Reputation: 1529
I am trying to achieve near maximum memory bandwidth on my system where theoretical maximum bandwidth is 25.5GB/s running with one DDR channel and 4 cores.
I tried running following strees-ng benchmark:
./stress-ng --taskset 0xf --memrate 1 --memrate-wr-mbs 50000 --memrate-rd-mbs 30000 -t 60
But I see maximum bandwidth is around 11000MB/s that is less than 50% of total maximum bandwidth.

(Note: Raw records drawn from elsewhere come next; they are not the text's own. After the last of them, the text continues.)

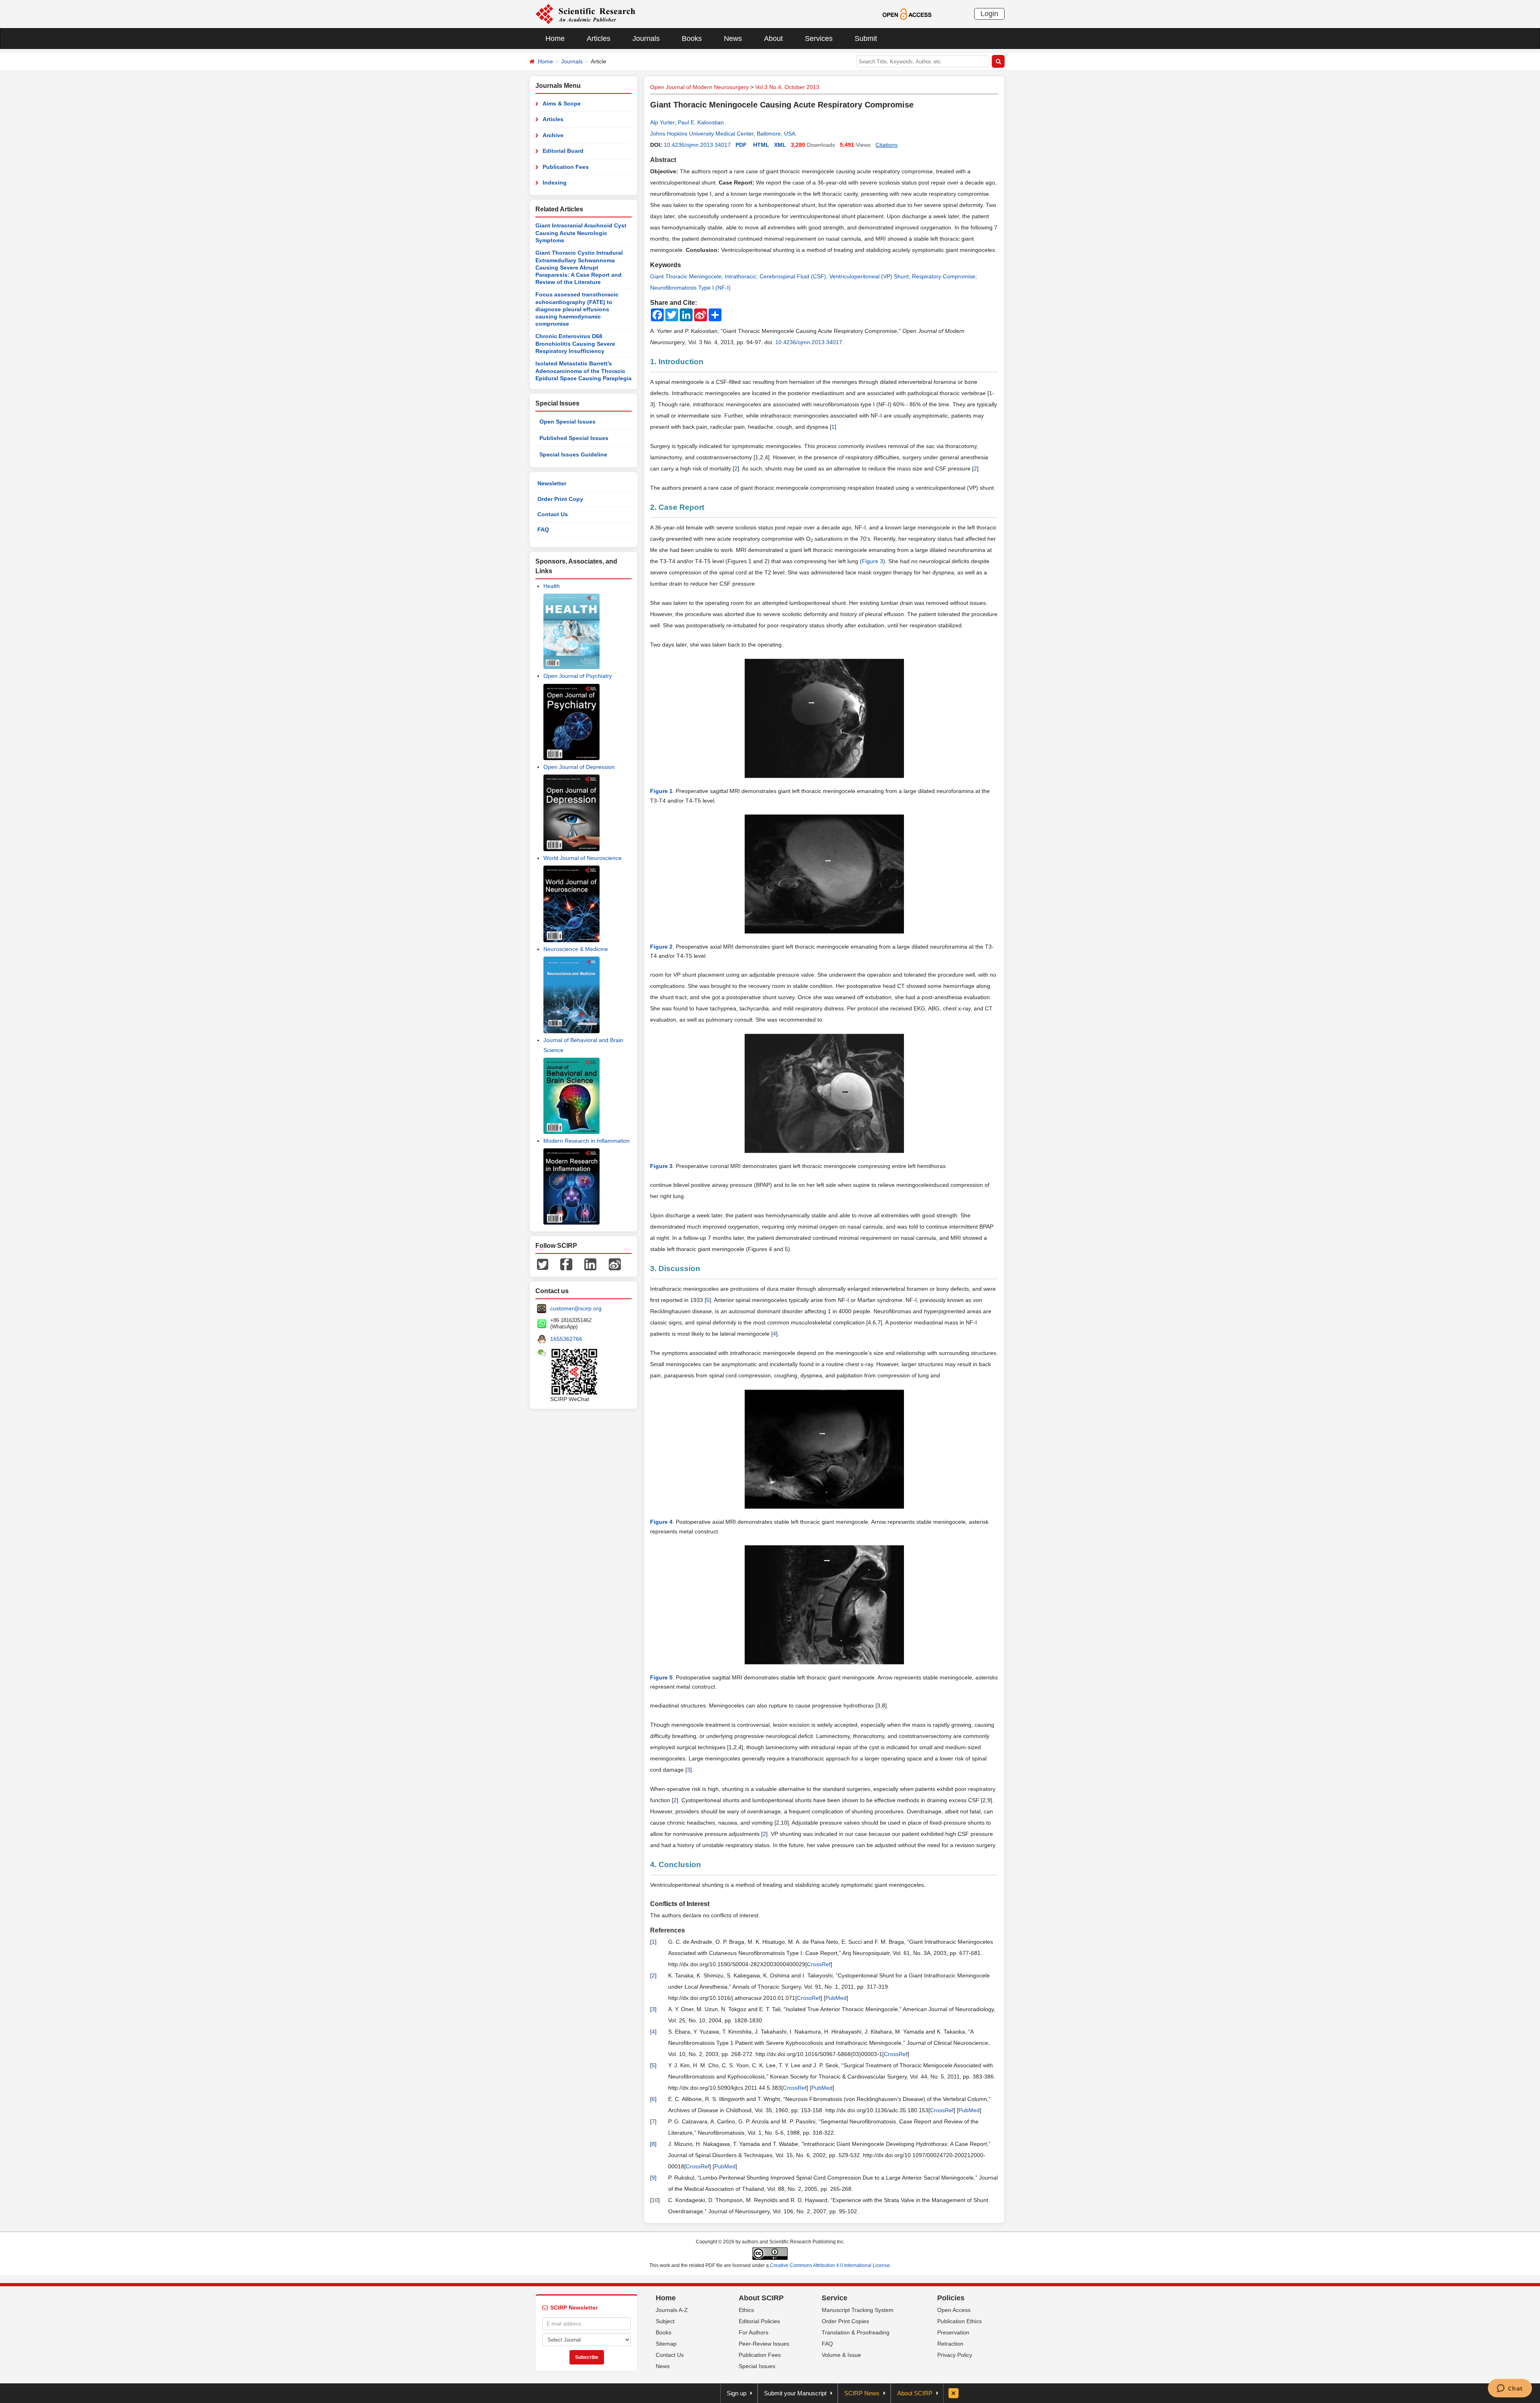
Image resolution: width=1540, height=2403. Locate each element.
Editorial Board (563, 151)
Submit (866, 38)
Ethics (746, 2310)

Also, I see this blog about achieving maximum bandwidth:
https://codearcana.com/posts/2013/05/18/achieving-maximum-memory-bandwidth.html:
void write_memory_rep_stosq(void* buffer, size_t size) {
// size in bytes, assumed to be a multiple of 8
asm("cld\n" // usually unnecessary, compilers keep DF=0
"rep stosq"
: : "D" (buffer), "c" (size / 8), "a" (0) );
// dangerously buggy: missing "memory" clobber
// and telling the compiler RDI and RCX are pure inputs, not "+D" / "+c"
}
And when I run, I get results that are really close to the peak bandwidth, thanks to modern x86 features like ERMSB handling this with optimized microcode.
$ ./memory_profiler
write_memory_rep_stosq: 20.60 GiB/s
But this is for x86_64, is there any such equivalent instruction for ARM64 ?
Upvotes: 0
Views: 479